Effect of dasatinib on endothelial cell actin fiber organization. Subconfluent human microvascular endothelial cells‐1 were treated with dimethyl sulfoxide (A) or dasatinib (B), fixed, permeabilized and stained with phalloıdin (green) for F‐actin or FAK (red) for adhesion plaques. Images were taken in a confocal microscope (1000X).

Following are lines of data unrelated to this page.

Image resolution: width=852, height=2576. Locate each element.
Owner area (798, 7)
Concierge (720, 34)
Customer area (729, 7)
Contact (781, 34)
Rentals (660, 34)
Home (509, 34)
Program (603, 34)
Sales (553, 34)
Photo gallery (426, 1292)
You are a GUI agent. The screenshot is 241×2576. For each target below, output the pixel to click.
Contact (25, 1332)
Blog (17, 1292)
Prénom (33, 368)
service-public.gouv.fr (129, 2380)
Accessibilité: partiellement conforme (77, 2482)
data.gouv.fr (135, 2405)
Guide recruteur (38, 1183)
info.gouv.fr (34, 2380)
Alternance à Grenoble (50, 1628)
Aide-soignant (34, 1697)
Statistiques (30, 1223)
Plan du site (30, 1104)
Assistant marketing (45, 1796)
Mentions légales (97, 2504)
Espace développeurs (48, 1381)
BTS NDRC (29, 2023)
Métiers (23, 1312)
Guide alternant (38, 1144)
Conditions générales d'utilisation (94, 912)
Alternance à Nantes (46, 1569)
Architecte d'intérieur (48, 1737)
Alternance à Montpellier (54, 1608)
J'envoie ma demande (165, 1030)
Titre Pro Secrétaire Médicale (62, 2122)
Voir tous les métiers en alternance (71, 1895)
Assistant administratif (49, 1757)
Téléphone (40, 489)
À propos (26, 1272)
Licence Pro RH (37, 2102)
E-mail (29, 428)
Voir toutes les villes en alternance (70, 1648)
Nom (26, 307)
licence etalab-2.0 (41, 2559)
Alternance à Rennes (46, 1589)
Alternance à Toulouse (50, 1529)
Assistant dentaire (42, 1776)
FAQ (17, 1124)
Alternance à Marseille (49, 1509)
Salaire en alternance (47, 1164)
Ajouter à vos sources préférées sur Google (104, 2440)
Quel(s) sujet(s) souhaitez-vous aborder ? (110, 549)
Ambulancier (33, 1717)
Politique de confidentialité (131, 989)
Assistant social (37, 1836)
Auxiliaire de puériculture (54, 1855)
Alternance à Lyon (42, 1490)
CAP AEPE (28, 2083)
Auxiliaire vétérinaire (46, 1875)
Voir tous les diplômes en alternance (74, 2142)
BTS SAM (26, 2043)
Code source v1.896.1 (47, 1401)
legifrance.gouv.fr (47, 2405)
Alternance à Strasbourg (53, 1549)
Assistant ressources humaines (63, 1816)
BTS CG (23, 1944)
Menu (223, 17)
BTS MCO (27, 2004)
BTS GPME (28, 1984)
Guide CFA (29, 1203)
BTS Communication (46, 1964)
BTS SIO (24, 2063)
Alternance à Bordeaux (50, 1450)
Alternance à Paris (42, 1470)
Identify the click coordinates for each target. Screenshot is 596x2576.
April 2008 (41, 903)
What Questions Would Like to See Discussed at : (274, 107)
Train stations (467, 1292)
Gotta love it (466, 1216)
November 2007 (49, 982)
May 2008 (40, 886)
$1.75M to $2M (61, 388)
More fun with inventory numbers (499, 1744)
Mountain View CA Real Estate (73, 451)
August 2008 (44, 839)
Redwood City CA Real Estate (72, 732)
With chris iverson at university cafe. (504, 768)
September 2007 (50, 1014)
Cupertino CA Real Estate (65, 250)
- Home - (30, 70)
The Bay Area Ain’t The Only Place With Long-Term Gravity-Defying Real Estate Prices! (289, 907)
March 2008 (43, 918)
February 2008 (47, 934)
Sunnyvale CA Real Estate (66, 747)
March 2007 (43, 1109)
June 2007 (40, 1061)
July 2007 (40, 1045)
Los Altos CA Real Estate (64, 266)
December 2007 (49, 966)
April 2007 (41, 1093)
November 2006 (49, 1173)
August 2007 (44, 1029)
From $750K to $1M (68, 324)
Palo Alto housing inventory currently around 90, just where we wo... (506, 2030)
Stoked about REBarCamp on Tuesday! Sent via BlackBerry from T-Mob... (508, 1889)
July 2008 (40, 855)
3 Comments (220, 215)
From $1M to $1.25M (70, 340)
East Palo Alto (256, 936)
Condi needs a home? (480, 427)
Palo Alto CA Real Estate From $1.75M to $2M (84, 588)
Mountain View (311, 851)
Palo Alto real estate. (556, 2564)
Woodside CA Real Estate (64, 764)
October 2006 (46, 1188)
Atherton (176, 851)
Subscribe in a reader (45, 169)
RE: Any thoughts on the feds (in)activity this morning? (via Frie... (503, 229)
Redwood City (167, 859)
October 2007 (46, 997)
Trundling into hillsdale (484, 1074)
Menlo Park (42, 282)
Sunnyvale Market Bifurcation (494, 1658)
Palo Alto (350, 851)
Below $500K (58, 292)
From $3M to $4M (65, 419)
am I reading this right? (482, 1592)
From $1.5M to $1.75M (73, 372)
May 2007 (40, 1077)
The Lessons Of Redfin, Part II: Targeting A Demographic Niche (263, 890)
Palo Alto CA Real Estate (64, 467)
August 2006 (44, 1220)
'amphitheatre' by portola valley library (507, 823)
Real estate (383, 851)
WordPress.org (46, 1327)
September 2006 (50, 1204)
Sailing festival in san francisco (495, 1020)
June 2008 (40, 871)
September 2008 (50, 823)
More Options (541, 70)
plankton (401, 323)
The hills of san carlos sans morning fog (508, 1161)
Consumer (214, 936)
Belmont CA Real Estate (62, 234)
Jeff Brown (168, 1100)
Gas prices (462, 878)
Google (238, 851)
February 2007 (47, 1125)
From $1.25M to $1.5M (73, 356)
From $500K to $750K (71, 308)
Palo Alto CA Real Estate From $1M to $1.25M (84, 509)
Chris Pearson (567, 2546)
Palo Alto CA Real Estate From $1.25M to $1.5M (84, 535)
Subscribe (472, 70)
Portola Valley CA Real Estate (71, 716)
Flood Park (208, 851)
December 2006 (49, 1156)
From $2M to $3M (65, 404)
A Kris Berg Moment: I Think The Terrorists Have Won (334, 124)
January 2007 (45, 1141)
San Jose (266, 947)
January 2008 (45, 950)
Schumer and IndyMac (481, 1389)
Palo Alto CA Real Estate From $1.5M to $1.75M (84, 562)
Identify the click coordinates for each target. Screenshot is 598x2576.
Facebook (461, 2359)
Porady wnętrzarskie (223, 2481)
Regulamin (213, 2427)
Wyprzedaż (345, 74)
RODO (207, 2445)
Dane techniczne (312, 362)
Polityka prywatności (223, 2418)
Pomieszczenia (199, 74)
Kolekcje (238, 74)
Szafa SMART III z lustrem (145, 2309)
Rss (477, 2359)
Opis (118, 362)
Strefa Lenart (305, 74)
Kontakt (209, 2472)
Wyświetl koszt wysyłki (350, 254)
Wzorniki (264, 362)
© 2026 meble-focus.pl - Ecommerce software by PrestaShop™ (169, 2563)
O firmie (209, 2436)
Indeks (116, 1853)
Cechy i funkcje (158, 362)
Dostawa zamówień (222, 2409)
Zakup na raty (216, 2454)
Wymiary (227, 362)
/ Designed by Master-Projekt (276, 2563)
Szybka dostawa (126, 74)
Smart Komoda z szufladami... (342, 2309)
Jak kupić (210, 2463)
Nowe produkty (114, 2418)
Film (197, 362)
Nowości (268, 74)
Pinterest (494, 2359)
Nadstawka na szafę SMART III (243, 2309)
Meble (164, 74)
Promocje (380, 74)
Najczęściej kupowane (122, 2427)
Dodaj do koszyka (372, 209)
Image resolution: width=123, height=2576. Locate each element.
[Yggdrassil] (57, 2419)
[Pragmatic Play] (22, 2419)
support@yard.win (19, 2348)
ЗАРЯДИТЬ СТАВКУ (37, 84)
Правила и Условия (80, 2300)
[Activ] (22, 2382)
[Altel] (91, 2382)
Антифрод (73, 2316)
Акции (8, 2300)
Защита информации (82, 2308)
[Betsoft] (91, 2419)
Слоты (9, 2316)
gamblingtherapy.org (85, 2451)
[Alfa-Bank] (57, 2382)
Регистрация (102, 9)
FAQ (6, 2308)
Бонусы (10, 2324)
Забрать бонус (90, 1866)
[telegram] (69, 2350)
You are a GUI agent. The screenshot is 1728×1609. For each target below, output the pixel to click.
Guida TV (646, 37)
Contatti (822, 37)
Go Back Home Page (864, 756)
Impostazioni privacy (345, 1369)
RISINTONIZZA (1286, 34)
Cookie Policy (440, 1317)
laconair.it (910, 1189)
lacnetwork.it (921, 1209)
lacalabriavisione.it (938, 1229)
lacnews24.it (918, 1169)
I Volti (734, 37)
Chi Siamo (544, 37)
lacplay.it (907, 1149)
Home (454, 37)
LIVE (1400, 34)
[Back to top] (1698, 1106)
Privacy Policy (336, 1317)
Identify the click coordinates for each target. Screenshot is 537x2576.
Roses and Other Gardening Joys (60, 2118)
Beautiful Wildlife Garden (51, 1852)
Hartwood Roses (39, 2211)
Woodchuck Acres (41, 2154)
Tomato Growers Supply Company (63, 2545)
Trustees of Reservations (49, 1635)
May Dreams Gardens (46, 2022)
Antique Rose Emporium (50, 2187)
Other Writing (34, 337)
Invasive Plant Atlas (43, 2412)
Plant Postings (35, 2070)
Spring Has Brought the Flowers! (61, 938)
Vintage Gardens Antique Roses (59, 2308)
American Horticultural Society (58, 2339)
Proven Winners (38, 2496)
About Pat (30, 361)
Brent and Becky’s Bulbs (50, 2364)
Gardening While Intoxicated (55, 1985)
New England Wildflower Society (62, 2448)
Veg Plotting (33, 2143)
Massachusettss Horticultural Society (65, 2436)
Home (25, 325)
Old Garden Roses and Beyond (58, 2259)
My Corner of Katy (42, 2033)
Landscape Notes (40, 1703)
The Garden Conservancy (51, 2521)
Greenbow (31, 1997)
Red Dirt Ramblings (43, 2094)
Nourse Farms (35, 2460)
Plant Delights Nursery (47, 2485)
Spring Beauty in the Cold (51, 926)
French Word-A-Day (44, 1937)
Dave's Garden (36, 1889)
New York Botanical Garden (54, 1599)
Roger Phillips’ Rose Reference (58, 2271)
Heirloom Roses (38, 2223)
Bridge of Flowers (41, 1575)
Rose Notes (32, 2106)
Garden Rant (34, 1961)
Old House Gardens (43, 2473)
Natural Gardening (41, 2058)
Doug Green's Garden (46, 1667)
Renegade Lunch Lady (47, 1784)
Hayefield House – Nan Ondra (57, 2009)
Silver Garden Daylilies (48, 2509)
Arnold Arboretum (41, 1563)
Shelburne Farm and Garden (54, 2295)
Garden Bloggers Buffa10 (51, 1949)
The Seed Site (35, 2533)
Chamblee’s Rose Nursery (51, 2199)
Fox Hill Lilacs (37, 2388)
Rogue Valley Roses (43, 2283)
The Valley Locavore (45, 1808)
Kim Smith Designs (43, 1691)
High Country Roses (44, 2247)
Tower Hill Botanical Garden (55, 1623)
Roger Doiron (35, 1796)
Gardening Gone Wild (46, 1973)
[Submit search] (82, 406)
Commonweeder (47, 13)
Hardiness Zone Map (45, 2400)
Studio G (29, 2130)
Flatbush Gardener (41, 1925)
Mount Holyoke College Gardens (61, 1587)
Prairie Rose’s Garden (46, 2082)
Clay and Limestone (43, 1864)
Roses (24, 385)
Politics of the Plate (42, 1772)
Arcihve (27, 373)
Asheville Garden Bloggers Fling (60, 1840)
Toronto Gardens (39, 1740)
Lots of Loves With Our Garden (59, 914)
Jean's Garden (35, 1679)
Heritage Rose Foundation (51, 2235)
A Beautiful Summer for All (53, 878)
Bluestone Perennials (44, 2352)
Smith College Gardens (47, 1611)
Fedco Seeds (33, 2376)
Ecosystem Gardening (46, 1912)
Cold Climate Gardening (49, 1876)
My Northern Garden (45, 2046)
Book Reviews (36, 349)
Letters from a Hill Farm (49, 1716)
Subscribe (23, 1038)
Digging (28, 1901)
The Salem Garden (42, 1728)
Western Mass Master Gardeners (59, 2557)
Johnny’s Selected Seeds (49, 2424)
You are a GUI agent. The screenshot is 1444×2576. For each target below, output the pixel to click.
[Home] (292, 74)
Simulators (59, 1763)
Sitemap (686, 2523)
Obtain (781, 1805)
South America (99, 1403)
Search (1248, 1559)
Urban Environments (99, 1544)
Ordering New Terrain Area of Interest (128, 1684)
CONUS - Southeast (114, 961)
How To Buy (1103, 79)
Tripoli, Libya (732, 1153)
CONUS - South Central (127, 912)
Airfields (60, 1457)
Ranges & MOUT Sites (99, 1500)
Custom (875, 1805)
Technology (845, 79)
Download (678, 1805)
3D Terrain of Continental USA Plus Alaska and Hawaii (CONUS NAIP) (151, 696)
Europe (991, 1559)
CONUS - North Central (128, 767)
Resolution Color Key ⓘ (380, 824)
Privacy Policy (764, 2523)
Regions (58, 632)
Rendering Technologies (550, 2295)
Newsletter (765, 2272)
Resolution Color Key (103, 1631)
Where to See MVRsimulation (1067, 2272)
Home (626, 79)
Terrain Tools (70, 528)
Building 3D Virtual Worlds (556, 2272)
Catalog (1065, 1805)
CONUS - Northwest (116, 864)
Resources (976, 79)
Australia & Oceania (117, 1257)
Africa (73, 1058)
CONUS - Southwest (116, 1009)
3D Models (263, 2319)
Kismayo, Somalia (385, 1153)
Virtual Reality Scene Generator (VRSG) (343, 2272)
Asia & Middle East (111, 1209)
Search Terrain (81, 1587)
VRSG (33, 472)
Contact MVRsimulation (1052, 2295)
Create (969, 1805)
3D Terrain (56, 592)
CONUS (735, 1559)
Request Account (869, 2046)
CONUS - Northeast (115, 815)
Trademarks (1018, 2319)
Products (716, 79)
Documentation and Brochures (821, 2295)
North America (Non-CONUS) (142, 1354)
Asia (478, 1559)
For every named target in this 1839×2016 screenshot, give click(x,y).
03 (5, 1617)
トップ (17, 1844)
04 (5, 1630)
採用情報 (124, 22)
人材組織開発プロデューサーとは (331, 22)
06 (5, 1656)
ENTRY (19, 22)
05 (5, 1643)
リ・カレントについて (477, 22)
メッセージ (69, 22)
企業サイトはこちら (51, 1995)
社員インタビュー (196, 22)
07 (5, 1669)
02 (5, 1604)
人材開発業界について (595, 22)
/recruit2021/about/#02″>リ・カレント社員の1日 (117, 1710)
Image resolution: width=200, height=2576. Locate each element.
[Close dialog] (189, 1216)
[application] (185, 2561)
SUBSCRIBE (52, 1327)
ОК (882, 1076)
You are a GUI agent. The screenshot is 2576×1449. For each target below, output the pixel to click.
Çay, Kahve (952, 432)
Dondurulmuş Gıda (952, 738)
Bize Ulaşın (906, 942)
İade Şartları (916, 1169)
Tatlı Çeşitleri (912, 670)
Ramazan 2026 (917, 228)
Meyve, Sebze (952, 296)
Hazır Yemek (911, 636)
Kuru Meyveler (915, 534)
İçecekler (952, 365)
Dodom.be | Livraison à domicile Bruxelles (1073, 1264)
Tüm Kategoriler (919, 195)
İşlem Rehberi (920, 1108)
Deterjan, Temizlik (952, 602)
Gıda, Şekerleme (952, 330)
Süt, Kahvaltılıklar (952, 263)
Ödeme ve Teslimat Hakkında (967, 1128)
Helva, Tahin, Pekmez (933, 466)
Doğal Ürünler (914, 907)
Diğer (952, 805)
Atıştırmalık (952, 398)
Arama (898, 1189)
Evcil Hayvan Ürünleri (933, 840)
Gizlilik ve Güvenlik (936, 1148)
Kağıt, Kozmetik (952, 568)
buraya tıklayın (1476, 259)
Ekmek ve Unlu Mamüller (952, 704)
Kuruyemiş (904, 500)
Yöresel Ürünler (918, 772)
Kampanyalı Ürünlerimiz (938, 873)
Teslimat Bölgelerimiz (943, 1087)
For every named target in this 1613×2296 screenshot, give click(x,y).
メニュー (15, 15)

Dasatinib inhibits tyrosine phosphorylation of p130cas, paxillin, and vinculin

The changes in the cytoskeletal organization suggested alterations in the functional status of cytoskeletal proteins involved in cell spreading. Since dasatinib is tyrosine kinase inhibitor and tyrosine phosphorylation plays a major role in the maintenance of cytoskeleton, we examined phosphorylation status of several cytoskeletal proteins. Tyrosine phosphorylation of p130cas (Y165), paxillin (Y118), and vinculin (Y1065) were markedly decreased by dasatinib (Fig. 5A, C and E). Under similar conditions, imatinib had no effect on tyrosine phosphorylation of these proteins at 100 ng/mL (Fig. 5B, D, and F). Under the similar conditions, the phosphorylation of FAK was not significantly affected by dasatinib or imatinib (Fig. 5G and H). The effect of dasatinib is time and concentration‐dependent and it is seen within 5–10 min of incubation (Fig. 6).

Figure 5.

Figure 5

Effect of dasatinib on tyrosine phosphorylations of p130cas, paxillin, vinculin and, FAK . Human microvascular endothelial cells‐1 were incubated with 100 ng/mL of dasatinib (DAS) (panels A, C, E, G), or imatinib (IMAT) (panels B, D, F, H) and the cells were solubilized. Lysates were subjected to SDS‐PAGE, electrophoretically transferred to PVDF membranes and immunoblotted with phosphospecific antibodies to p130cas, paxillin, or vinculin. The blots were stripped of antibodies and reprobed with corresponding antibodies to total protein. The relative intensity of phosphoblot to the corresponding total protein in dimethyl sulfoxide (DMSO)‐treated cells was considered as 1 for comparison. The phosphorylation status of FAK was assessed by immunoprecipitation from cell lysate with FAK antibody and probed with phosphotyrosine and FAK antibodies. A representative blot and ratios of relative band intensities (means and SD) of three independent experiments are shown. * denotes a P value of less than 0.05 compared to DMSO.

Figure 6.

Figure 6

Time and concentration‐dependent effect of dasatinib on tyrosine phosphorylations of p130cas, paxillin, and vinculin. (A–C) Human microvascular endothelial cells (HMEC‐1) were incubated with dasatinib 100 ng/mL for the indicated times (0–60 min) and the cells were solubilized, and subjected to SDS‐PAGE, electrophoretically transferred to PVDF membranes and immunoblotted with antibodies to phosphospecific and total p130cas, paxillin, or vinculin. (D–F) HMEC‐1 were incubated with various concentrations of dasatinib and immunoblotted with phosphospecific or total p130cas, paxillin, or vinculin.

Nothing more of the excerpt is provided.